Para os meninos, os amigos não precisam morar sempre perto, porque consideram a possibilidade de irem à casa do outro. Já as meninas acreditam que os amigos devem morar sempre perto, pois as mães não permitem que se distanciem de casa e, sendo assim, não poderiam encontrar os amigos. Dessa forma, parecem vincular à amizade a necessidade de aproximação, pois, afinal, para serem amigos é preciso brincar juntos.

Isso é observado também no fato de que as meninas afirmam que não devem ter amigos do sexo oposto (provavelmente porque as mães dizem que não devem brincar com meninos). Os meninos, contudo, afirmam que podem ter amigas porque o fato dessas serem meninas não atrapalha as brincadeiras.

Com relação ao conceito de amizade, nota-se que as crianças de sete anos vinculam o fato de não fazerem mal ao outro com a amizade. Já as de nove anos definem amizade pelo fato de terem o outro incluído na sua vida. As de 11 anos, por outro lado, definem que não é só deixar de fazer o mal, nem só o fato de terem o amigo fazendo parte da vida, mas relacionam amizade à possibilidade de estarem próximos, de fazerem coisas juntos.

É possível observar, portanto que o conceito de amizade, vai se alterando ao longo do processo de desenvolvimento, partindo de uma ideia mais simplista e egocêntrica e indo até um ideal de empatia e companheirismo. Os participantes puderam então expressar não só o que entendem que é esse relacionamento com um amigo, mas como ele começa, se mantém e, eventualmente, termina.

Dessa forma, a utilização do método clínico nesta pesquisa foi eficaz na medida em que proporcionou investigar o pensamento das crianças no que se refere ao conceito de amizade. Contudo, é necessário que mais pesquisas sejam realizadas, com um número maior de participantes e faixa etárias diversas, a fim de se investigar a evolução de tal conceito ao longo da vida.

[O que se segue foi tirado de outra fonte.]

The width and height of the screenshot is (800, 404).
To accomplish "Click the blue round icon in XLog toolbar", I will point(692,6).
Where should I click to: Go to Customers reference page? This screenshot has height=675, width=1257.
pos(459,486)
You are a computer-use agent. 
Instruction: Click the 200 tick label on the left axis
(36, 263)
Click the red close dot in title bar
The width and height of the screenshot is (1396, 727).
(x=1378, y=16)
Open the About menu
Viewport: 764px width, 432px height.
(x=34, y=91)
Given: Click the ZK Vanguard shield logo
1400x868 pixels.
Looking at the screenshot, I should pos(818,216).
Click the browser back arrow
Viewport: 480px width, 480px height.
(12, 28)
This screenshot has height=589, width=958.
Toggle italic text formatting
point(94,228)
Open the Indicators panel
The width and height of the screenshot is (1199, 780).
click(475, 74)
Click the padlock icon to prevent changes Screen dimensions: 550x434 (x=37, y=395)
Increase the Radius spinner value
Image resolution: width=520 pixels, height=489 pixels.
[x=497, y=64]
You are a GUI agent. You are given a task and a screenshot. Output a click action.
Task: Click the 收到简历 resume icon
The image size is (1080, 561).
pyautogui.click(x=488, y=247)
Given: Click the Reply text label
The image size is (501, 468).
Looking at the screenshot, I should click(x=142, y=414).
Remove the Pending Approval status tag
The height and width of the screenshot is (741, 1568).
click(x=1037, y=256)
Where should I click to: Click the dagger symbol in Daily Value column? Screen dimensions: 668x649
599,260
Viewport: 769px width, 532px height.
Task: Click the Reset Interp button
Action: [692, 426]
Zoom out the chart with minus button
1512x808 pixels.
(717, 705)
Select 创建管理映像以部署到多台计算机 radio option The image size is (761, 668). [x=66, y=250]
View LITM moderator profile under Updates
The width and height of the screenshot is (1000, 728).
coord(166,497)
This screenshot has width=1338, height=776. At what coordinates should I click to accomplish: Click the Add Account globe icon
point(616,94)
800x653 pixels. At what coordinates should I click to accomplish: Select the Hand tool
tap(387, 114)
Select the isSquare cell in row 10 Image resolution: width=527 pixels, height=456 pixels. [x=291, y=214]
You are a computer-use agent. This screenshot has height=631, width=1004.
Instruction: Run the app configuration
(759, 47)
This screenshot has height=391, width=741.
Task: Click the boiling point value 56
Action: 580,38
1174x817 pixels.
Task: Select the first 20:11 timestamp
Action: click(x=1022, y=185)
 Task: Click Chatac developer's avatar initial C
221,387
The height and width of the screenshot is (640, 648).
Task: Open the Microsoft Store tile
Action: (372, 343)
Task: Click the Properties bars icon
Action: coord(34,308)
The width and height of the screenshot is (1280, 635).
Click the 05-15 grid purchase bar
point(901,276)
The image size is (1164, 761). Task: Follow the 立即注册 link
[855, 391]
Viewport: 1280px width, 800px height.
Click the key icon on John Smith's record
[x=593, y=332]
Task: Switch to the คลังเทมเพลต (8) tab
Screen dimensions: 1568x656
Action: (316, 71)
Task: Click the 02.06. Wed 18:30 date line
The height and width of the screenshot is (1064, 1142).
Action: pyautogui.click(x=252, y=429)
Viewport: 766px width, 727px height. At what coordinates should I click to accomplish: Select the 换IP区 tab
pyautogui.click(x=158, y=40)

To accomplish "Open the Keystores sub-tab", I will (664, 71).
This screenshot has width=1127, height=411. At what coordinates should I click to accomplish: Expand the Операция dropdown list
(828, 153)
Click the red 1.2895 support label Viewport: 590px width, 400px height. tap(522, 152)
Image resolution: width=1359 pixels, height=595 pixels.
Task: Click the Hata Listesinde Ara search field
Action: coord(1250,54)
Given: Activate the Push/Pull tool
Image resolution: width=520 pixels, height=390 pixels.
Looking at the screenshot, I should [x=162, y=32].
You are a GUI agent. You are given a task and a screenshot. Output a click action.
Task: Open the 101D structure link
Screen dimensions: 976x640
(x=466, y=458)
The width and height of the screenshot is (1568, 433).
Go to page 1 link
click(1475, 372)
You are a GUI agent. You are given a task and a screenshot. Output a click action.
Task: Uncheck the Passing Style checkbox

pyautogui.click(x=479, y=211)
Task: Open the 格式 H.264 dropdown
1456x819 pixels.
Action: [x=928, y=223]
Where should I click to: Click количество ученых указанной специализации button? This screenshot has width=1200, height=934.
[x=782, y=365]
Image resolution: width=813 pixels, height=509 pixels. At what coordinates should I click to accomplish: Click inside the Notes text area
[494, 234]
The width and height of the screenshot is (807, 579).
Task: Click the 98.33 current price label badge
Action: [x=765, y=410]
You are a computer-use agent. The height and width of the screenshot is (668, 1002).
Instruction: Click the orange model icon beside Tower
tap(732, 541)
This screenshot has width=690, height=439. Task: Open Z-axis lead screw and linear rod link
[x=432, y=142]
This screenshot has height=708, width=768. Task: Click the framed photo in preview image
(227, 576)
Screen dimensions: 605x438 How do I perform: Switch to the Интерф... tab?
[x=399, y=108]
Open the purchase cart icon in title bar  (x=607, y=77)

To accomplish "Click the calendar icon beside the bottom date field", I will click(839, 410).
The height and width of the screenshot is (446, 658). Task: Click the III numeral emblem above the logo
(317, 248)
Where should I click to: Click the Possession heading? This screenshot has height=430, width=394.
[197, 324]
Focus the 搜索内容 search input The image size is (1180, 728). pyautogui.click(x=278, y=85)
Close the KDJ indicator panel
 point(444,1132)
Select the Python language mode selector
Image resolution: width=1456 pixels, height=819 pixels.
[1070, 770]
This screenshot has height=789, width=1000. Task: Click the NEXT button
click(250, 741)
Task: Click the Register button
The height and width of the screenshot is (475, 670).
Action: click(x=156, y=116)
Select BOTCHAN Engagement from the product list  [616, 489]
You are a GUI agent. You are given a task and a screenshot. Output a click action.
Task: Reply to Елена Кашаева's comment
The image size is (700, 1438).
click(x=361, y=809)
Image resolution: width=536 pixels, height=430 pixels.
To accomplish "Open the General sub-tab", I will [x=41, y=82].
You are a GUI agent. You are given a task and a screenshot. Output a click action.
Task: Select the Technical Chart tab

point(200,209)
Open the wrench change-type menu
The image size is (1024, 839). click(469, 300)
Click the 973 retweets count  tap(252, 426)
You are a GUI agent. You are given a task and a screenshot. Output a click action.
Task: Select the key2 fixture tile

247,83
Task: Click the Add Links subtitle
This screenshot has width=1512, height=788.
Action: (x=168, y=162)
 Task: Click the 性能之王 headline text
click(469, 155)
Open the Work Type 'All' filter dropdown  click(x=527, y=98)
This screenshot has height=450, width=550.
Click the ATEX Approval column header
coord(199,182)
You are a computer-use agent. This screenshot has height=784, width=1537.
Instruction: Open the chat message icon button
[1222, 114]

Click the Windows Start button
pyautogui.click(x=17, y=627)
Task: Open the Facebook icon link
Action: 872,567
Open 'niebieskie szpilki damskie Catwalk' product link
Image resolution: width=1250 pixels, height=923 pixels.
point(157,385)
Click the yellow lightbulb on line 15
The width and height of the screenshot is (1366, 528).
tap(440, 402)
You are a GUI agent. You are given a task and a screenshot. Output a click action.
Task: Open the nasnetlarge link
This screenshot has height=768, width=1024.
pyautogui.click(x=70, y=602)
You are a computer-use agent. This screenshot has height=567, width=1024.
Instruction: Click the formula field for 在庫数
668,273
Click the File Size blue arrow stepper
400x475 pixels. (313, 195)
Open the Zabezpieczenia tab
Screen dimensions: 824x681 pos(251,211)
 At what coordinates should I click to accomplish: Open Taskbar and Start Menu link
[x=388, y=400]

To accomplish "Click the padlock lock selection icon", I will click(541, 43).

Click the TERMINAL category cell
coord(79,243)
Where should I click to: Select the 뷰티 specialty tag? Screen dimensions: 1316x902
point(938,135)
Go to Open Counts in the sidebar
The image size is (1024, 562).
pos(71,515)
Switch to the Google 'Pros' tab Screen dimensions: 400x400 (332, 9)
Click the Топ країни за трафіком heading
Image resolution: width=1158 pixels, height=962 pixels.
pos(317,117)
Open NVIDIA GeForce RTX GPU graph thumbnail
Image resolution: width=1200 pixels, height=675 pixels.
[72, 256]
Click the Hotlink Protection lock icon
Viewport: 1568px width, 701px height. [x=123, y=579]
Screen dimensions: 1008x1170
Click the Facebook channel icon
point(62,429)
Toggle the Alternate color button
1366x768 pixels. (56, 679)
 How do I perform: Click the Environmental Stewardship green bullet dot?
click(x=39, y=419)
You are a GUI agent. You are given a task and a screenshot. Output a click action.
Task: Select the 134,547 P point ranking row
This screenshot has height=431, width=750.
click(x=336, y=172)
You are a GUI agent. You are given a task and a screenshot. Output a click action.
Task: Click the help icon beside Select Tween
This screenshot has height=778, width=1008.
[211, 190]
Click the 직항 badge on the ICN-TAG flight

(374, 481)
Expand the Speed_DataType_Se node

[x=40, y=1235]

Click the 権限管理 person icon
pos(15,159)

Também há certa carência de estudos que mostrem como a amizade influencia, por exemplo, na aprendizagem do conteúdo transmitido pela escola durante os diversos estágios do desenvolvimento.

Nessas pesquisas, a importância social das amizades deve ser sempre levada em consideração, uma vez que transformações sociais, culturais, políticas e econômicas vêm abrindo uma nova dimensão para as relações desse tipo, desde a infância até a vida adulta. Portanto, a amizade como tema deve ser objeto não apenas de pesquisas, mas também de ações que visem à promoção de tais relacionamentos nas diversas áreas da sociedade.